God honors those who are faithful (Jn. 12:26). We know that God honors the Son (2 Pt. 1:17; Mt. 3:17). We know that believers are to honor the Son (Jn. 5:23) and that all people will honor the Son (Phil. 2:10-11). But it is also true that those who are faithful servants of God will be honored by God. Jesus means us to be encouraged and motivated by this reality.
God gives rewards on earth now (1 Tim. 6:17). We should not be motivated by the things of this earth, but while on this earth, God gives liberally (the word Paul uses is “richly”) to His children so that we might enjoy those good gifts (things like marriage and food, 1 Tim. 4:3). Those gifts are a temporal reward for His children.
God will reward finally and fully in Heaven (1 Cor. 3:10-15; 2 Cor. 5:10). Earthly rewards, as good as they might be, are always temporal. But there are heavenly rewards that are also coming to the believer that are eternal. Those rewards are gifts of God’s grace, but they are also meted out on the basis of faithful works for Christ. They are our “recompense” — what our laborers have merited.
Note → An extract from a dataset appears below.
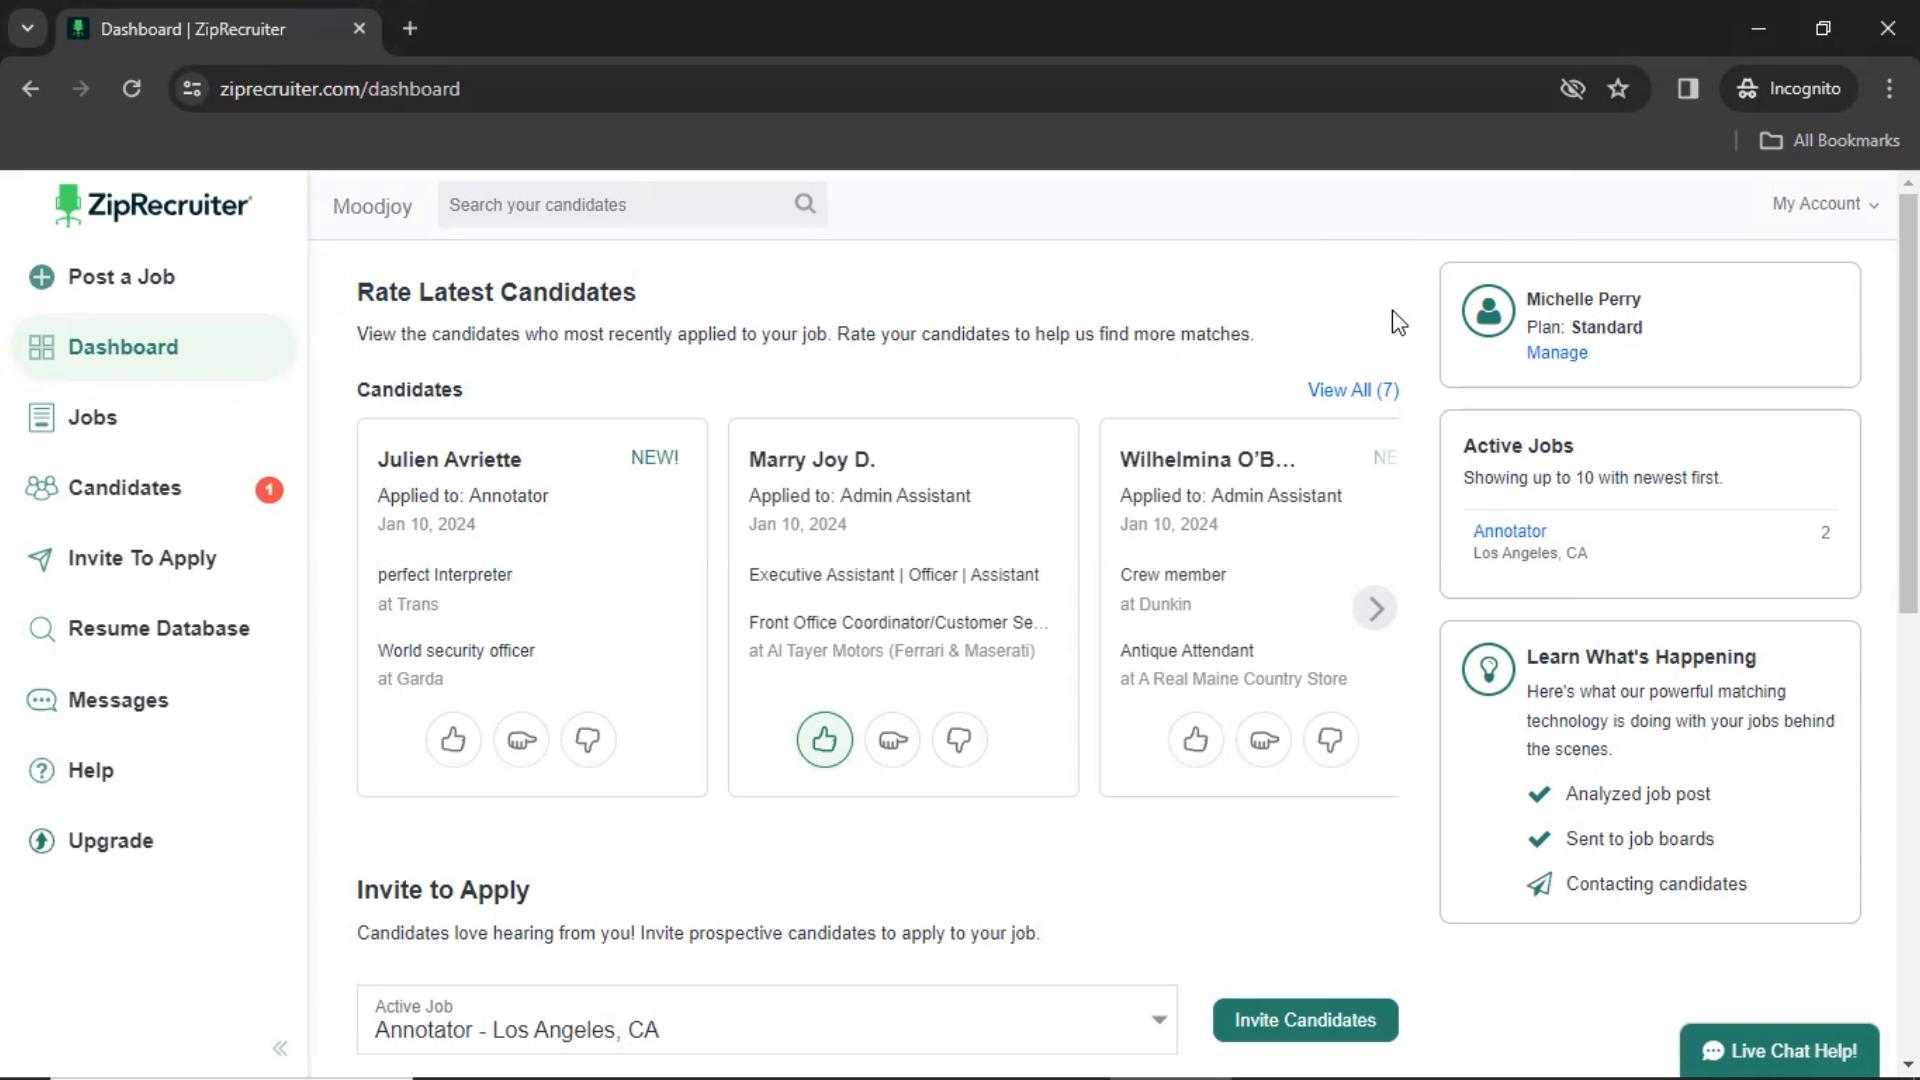
Task: Click the Annotator job link in Active Jobs
Action: 1509,530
And we are compelled by those future rewards to consider the quality of our labors for Him now: “Are my actions now producing a reward I will enjoy in Glory?” (Cf. also Mt. 6:19-21, which emphasizes the importance of cultivating a heart that produces godly action.)
God’s reward is eternity in Heaven (2 Tim. 4:8; Gal. 6:8-10). Of course the great gift and reward of God is eternity itself; because of what we will experience in eternity with our fellowship to the Lord, we should desire greater service and being used up in serving God’s people.
God’s rewards are also our opportunity to honor Him (Rev. 4:10). The believers in this passage take the crowns (rewards) they have received and give them back to God as a reflection of their delight in Him. Having received a gift from Him, they give the gift to Him in worship, recognizing that what they have received from Him is only because of Him and His work in their lives (they have done nothing apart from Him).
God is generous with His rewards (Mt. 19:27-30; 20:1ff, 15-16). Are there sacrifices in following Christ? Certainly. But whatever we give up, we will receive back from Him infinitely more. We cannot out-give the great Giver. Serving Christ may come at great cost for us. God will grant us gifts of grace that eternally and immeasurably surpass what we have given Him.
To say that God is a rewarder is to recognize that He is gracious in His care of His people. He is sympathetic towards us and understands our troubles (Heb. 4:14-16). Whatever trouble we have now, He will ultimately resolve and give us infinite and eternal rewards of grace. And He means us to be motivated to serve Him by that reality.